__Aim of the exercise__
Go to the line containing "Task: Toggle hidden files eye icon" in the records below and print it and every following line exactly, on through the line containing "Task: Click Visa card icon for Chelsey Hirthe", then stop.

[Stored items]
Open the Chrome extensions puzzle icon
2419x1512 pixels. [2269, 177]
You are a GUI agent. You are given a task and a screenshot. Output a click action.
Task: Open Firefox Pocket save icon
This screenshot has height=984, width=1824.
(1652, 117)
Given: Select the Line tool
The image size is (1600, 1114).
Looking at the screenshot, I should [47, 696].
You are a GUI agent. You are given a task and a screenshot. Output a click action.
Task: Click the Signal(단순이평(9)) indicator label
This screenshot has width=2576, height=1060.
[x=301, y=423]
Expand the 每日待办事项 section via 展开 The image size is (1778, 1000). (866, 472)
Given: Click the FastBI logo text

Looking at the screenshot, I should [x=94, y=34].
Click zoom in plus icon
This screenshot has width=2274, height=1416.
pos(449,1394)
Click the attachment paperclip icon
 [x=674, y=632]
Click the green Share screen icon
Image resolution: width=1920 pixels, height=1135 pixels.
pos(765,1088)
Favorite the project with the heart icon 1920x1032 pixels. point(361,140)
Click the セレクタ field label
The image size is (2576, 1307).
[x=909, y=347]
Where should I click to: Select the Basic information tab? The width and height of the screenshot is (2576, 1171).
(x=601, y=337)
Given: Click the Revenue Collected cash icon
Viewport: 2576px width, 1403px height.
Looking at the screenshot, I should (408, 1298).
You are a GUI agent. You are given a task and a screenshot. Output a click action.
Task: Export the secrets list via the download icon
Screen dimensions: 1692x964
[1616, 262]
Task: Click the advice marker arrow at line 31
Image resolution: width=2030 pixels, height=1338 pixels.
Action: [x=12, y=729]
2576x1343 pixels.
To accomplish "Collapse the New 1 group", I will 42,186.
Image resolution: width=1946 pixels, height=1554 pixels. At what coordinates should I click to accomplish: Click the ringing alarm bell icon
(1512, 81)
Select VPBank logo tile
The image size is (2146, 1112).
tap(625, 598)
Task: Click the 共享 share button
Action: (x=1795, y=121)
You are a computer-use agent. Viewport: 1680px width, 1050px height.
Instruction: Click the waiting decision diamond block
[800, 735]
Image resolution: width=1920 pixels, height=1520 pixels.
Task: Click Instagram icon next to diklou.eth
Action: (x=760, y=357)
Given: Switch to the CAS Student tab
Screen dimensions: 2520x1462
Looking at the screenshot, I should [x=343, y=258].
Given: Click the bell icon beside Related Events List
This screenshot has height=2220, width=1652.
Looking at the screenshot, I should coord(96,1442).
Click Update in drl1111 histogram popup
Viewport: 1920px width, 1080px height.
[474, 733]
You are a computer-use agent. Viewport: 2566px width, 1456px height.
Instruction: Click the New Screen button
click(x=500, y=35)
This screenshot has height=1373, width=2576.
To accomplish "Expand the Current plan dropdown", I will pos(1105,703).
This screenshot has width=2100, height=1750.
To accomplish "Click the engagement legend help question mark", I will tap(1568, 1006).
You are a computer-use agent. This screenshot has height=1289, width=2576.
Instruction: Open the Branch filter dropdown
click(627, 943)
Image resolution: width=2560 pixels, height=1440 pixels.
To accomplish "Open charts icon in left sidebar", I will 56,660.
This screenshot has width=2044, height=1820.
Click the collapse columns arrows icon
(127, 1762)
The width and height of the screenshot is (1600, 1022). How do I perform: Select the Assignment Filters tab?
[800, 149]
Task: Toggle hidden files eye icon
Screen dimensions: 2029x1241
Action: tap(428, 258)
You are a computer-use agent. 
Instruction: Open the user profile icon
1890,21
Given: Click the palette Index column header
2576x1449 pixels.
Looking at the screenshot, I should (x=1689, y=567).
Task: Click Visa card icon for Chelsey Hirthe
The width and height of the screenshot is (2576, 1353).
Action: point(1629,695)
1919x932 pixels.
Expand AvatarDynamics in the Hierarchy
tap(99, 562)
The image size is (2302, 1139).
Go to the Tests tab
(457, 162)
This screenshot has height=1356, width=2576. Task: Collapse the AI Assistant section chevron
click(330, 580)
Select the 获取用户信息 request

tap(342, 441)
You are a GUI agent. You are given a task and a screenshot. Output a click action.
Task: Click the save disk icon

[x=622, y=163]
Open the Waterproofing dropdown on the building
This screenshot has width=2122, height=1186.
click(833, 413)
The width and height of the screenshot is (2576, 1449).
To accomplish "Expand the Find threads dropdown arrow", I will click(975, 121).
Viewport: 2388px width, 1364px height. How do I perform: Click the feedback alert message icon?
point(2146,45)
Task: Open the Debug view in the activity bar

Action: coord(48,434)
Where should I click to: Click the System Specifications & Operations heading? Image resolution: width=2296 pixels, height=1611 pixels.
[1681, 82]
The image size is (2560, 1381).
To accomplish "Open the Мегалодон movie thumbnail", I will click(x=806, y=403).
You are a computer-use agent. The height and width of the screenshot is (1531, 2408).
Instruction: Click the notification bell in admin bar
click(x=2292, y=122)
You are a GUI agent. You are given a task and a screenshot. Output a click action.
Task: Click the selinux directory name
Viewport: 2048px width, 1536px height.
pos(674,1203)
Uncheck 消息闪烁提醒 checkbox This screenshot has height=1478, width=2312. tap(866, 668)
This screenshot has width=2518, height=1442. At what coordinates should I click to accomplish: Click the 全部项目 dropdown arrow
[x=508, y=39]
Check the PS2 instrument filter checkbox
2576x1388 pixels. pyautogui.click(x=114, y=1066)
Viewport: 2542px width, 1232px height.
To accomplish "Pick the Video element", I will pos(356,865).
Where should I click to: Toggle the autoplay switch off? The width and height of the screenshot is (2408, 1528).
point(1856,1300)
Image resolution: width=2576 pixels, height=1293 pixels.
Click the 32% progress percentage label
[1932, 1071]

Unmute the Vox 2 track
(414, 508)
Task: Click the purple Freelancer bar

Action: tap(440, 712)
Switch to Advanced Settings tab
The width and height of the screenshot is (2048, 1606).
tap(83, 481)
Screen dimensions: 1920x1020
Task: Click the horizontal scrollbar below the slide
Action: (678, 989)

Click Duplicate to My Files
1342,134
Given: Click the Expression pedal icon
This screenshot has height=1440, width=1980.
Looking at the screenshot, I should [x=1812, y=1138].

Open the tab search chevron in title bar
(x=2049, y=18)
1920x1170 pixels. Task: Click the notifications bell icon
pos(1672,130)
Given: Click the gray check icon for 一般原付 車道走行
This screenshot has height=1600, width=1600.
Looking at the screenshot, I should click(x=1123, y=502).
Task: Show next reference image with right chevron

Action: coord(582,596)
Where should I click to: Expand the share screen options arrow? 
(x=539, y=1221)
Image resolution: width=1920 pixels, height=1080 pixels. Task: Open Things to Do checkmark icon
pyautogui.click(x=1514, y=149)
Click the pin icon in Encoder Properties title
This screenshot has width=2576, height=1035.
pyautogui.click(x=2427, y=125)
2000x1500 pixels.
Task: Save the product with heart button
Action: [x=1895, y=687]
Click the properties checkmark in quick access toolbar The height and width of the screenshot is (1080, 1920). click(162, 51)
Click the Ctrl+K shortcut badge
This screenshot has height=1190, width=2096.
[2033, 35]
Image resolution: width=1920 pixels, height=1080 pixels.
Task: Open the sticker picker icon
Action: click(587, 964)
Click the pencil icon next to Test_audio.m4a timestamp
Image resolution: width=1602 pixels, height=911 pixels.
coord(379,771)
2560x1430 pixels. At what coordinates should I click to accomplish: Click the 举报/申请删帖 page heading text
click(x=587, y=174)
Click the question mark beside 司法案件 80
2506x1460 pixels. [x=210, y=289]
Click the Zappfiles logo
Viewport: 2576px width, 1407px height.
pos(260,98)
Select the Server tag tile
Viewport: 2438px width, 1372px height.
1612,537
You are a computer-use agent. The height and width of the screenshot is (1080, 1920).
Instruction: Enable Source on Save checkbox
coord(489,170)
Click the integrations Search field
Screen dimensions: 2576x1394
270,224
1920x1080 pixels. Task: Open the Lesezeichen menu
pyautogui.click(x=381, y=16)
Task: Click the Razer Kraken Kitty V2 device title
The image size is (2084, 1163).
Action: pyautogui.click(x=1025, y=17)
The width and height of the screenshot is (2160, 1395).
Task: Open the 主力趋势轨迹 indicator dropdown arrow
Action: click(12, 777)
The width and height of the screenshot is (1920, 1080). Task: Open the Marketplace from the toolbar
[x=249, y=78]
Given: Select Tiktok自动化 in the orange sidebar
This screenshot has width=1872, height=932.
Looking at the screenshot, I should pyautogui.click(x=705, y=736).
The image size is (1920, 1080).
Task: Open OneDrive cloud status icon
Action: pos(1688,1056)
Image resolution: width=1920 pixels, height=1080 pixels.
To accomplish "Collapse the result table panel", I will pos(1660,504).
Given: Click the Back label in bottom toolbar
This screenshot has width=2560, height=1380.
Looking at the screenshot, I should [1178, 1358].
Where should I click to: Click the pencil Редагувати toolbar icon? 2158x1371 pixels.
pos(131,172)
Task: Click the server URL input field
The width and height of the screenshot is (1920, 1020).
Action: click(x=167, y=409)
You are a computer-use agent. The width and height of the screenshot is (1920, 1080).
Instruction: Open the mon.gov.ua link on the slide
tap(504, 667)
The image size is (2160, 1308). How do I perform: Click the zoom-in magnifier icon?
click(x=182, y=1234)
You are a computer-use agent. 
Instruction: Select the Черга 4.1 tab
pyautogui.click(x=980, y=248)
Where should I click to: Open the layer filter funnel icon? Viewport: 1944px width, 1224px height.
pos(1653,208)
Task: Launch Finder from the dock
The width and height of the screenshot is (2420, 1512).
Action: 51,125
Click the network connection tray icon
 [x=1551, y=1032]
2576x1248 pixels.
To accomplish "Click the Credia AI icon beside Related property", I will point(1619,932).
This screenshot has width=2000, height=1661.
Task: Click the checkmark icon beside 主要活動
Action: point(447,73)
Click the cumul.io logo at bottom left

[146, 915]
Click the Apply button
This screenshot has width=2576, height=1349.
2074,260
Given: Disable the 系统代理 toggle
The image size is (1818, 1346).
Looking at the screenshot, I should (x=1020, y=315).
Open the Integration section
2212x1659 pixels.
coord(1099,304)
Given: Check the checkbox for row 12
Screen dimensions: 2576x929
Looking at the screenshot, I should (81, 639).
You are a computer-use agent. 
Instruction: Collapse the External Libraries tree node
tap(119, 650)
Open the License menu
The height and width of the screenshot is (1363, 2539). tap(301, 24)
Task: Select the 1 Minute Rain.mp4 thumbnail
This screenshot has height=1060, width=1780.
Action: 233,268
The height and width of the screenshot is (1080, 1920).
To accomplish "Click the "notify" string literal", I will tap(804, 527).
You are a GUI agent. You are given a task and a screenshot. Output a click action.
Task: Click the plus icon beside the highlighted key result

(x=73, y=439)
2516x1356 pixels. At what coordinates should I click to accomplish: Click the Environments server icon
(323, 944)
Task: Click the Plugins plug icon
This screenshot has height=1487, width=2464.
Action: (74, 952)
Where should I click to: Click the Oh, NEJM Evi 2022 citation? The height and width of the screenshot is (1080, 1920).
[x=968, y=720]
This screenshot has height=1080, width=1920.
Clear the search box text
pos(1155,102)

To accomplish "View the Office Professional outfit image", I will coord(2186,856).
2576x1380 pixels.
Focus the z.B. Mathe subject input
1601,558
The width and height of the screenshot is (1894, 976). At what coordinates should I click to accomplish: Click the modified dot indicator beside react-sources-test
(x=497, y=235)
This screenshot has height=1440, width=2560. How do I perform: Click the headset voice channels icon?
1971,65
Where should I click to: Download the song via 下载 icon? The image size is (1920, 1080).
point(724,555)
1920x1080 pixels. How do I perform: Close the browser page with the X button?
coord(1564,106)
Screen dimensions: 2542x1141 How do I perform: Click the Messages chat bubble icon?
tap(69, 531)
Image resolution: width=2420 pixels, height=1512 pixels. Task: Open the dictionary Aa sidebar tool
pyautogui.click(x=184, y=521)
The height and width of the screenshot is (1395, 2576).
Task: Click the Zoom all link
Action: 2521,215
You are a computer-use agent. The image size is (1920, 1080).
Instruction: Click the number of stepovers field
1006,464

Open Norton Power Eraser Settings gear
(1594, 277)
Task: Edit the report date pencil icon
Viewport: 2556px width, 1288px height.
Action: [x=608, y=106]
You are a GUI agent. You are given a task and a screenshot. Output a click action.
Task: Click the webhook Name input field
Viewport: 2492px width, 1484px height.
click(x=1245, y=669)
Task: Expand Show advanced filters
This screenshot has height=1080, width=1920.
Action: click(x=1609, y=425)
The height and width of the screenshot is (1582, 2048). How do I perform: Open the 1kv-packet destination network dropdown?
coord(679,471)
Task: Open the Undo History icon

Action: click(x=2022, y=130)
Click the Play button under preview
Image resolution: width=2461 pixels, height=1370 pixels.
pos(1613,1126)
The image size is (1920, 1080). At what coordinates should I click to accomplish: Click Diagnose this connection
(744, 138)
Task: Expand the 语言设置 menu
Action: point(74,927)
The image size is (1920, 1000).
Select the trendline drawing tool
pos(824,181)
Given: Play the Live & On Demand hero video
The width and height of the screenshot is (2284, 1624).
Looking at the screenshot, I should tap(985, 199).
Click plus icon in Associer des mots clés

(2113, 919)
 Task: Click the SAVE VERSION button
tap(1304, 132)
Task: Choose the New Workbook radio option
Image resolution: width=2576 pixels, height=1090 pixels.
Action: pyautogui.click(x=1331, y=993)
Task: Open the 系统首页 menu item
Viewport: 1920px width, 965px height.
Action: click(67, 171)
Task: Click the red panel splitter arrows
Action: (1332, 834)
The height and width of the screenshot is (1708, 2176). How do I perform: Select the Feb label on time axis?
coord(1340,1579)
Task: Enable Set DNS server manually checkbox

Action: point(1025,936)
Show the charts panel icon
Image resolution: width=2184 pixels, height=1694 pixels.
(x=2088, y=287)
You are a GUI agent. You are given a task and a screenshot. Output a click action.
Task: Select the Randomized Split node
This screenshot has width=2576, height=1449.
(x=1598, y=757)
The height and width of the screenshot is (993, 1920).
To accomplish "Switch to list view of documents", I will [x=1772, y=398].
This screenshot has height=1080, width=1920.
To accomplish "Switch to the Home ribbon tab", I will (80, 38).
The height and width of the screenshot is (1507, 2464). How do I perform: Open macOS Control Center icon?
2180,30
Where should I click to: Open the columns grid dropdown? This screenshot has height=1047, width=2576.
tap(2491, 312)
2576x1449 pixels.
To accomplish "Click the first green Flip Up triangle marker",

__Exercise solution__
Task: Toggle hidden files eye icon
Screen dimensions: 2029x1241
Action: tap(428, 258)
You are a computer-use agent. 
Instruction: Open the user profile icon
1890,21
Given: Click the palette Index column header
2576x1449 pixels.
Looking at the screenshot, I should (x=1689, y=567).
Task: Click Visa card icon for Chelsey Hirthe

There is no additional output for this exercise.